As vezes eu me pergunto se o fim está fadado ao
caos. Se as tendência da vida é piorar. Não que eu seja pessimista. É um
pensamento fruto de observações. Todos temos sonhos, todos temos ideais.
Traçamos os nossos planos e, muitas vezes, as coisas não ocorre como desejamos.
Apesar de ter todas as respostas, sempre me sobram perguntas. Como se essas
respostas não me fossem suficientes, simplesmente por não me resolverem os
problemas. E a vida parece seguir assim, como um seriado sem fim. Bons momentos,
seguidos de dificuldades, decepção, perdas, derrotas. A fé inabalável, às vezes,
é posta em suspensão. E o que seria de nós, o que seria de mim sem essa fé.

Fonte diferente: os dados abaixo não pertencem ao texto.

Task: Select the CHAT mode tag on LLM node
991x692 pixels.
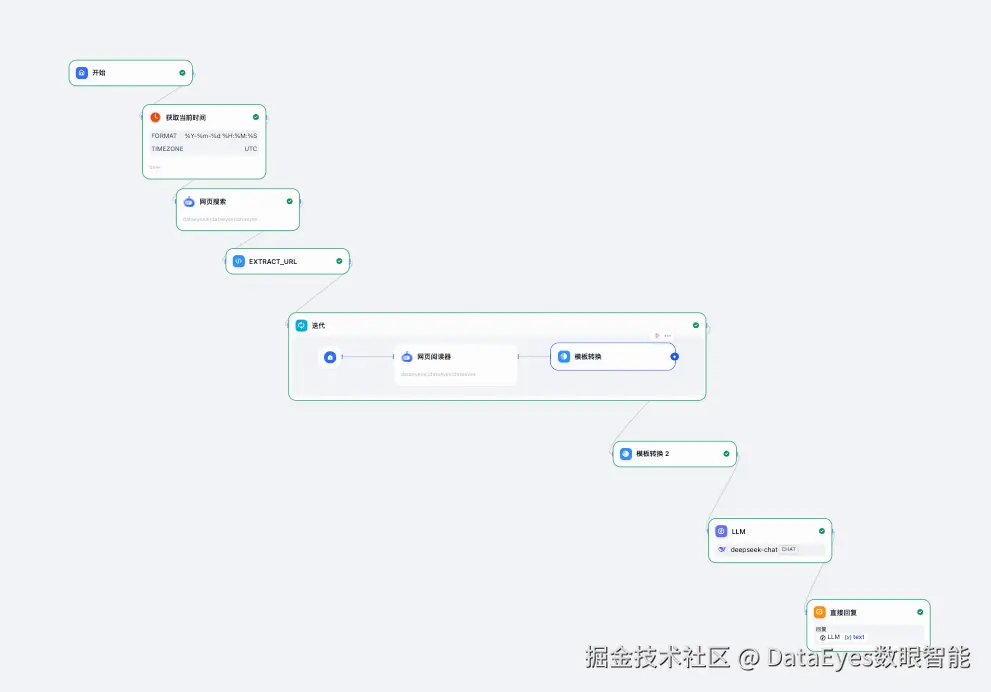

Tristeza, medo e solidão. Essa fé que me dá força, que me faz erguer e que me
faz seguir. E me faz ver que o mundo é maior, que a vida é bem mais. O que
exatamente... não sei. E mesmo assim ainda duvido. A vida é isso? Lutas,
batalhas, vitórias, derrotas, sofrimento, dor... encurraladas nos erros
alheios. Egoísmo... o quanto podemos cobrar do outro...e de nós mesmos? O
quanto somos? Quanto podemos? Seríamos evoluídos o suficiente para assumir e
encarar um erro? E quando envolve dinheiro, vale a pena pagar o preço do próprio
desconcerto? E a vida se resume a uma estrada de altos e baixos. Parece que
cada vez mais, baixos. Como uma novela que no início incita muita expectativa, e
a medida que vai passando vai ficando sem graça. E ao chegar ao final, a vida
acaba triste, com muitas lágrimas e lamentações. Que depois passam, e a vida
continua pra quem continua vivo, e um dia...acaba.